Gail Collins Rips GOP for Sexual Hypocrisy, Lauds 'How Much Everybody Loves Bill Clinton'

Gail Collins talks Schwarzenegger's love child on Rachel Maddow's show: "...there are people, a lot of people in the country who not only have very strong, you know, family values, but believe that somehow you can legislate them into other people's families and they're very powerful within the party.... I mean, look at Bill Clinton. Look how well Bill Clinton did. Look how much everybody loves Bill Clinton now after - I mean, they don't care as long as the performance is right."
Gail Collins, the Times' editorial page editor (2001-2007) turned feminist columnist, went on Rachel Maddow's MSNBC show on Tuesday night to discuss the revelation that California Gov. Arnold Schwarzenegger having a child with a long-time domestic servant. Although Schwarzenegger, the former bodybuilder and actor, hardly has a reputation as a social conservative, Collins nonetheless used him to tar the social right as hypocrites.

Maddow: But we're sort of being confronted with the glass houses and throwing stones problem. I understand why people have glass houses. People fail. But why is throwing stones still part of, a main stream part of Republican politics?

COLLINS: Well, because there are people, a lot of people in the country who not only have very strong, you know, family values, but believe that somehow you can legislate them into other people`s families and they're very powerful within the party. So, the poor Republican candidates, I must say, do get kind of stuck on this one because they toe this very rigid line about personal behavior when like most human beings, they're failing to live up to it.

Collins who had a rapport with the left-wing host, went on to praise the Democratic president and serial philanderer Bill Clinton:

Because the heart wants what it wants. But the thing is, the voters are very practical about this stuff. I have very seldom seen and I am pathetically a real expert on these issues, a politician who gets punished by the voters for behaving badly in private. I mean, you have to be really out there. You have to be John Edwards, you know, to be punished for this kind of stuff. The problem is that, that the politicians don't trust voters with this kind of thing. They don't trust them to actually judge them on performance, which is what they usually do. I mean, look at Bill Clinton. Look how well Bill Clinton did. Look how much everybody loves Bill Clinton now after - I mean, they don't care as long as the performance is right. I mean, people are much more bitter at Arnold Schwarzenegger for having screwed up the entire California economy than they are because of this.

Collins' sentiments on abortion showed through later in the friendly chat:

MADDOW: Let me just ask you about this. Are there Republican politicians, modern conservative politicians who have tried to buck the moralizing thing, who have tried to say, you know what? We ought to really shut up about the family values thing since all of our houses are made of glass and we can't see through them because they're all so cracked?

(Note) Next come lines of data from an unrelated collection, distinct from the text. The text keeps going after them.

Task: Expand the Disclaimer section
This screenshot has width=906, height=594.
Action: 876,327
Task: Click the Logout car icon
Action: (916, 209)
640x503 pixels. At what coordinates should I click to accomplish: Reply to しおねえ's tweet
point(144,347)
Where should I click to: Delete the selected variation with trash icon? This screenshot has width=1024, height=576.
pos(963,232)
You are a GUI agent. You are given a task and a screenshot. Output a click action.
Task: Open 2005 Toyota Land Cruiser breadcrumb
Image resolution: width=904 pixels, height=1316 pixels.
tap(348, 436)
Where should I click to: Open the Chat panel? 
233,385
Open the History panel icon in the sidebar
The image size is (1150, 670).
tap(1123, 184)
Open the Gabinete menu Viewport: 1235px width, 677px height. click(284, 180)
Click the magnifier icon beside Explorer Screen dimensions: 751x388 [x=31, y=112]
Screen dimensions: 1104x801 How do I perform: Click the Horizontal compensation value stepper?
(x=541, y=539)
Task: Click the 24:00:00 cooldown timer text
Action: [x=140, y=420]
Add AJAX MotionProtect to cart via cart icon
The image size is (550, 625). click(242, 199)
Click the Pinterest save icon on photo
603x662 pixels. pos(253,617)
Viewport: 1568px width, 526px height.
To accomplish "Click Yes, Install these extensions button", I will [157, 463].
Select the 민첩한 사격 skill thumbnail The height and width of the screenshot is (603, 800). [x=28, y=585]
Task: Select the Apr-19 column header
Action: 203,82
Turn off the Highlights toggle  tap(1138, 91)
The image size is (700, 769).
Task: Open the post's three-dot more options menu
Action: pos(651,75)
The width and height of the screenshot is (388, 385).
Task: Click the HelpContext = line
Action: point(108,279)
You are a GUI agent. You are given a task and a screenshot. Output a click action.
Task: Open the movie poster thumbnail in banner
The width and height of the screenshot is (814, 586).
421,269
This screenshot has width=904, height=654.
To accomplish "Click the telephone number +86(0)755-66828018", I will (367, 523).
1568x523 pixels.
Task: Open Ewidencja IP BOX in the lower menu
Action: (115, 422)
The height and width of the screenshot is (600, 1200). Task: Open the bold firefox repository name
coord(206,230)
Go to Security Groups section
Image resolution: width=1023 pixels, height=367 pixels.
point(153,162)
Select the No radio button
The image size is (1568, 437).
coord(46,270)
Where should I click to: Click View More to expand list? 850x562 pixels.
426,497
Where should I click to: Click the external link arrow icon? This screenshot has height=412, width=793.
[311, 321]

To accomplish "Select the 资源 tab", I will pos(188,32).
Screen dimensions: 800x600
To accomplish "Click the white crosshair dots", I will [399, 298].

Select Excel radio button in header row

COLLINS: Not in that way. That would be a good way. I mean, Mitch Daniels did make that sort of much-commented-upon remark when he was talking to the conservative gathering in Washington about how really we should be looking at the deficit and not worrying about all this other stuff. But then he went right back home and signed a bill to defund Planned Parenthood and to require that women be told all these totally inaccurate things before they get an abortion.